Positive End-Expiratory Pressure

PEEP is used as an adjunct to ventilation. It is produced by maintaining a positive airway pressure during expiration, usually of the order of 5-20 cmH2O. The addition of PEEP minimises airway and alveolar collapse and increases compliance (due to increase in FRC). This results in improved oxygenation and reduces shunt.

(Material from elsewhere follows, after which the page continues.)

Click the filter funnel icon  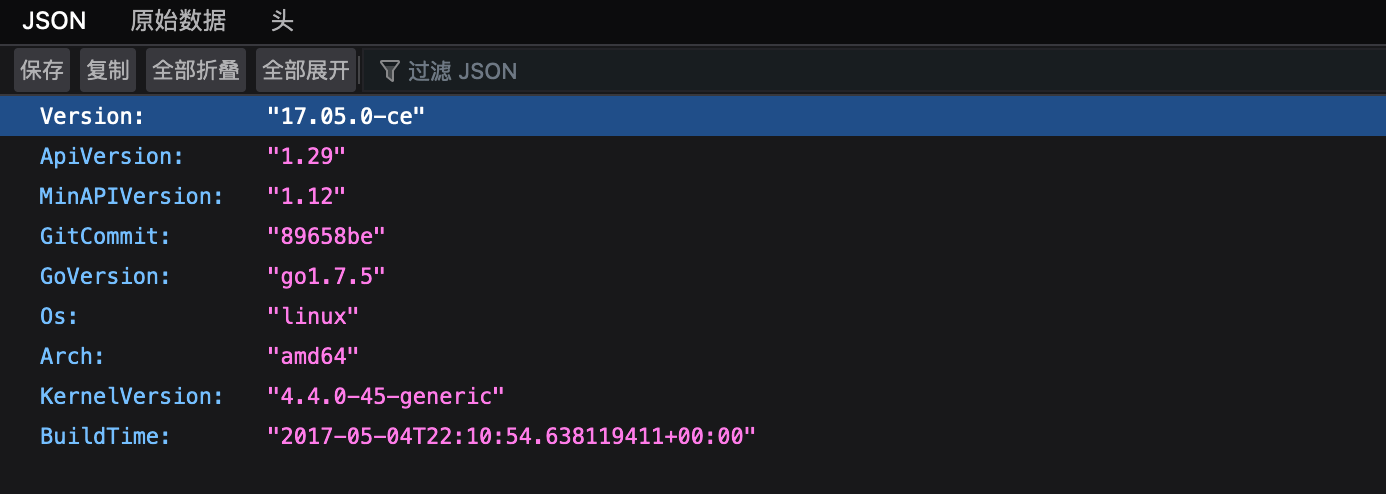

Undesirable effects of PEEP

If high levels of PEEP are used they may be a resultant increase in dead space. Intrathoracic pressure is raised, causing a reduction in cardiac output and possible barotrauma. Vasopressin release is increased (leading to reduced urine output) and ICP may also rise.

Indications for PEEP

PEEP may be used to reduce oxygen requirement and improve oxygenation.

Different levels of PEEP

 Best PEEP
Produces the least shunting without a significant reduction in cardiac output.

 Optimum PEEP
Produces the maximal O2 delivery with the lowest dead space/tidal volume ratio.

 Appropriate PEEP
Produces the least dead space.

 Intrinsic PEEP
The difference between alveolar pressure and airway pressure at end-expiration. It exists when expiration continues right up to inspiration. Often seen in airway obstruction, asthma, COPD, ARDS and in forced expiration. Also known as 'intrinsic PEEP'.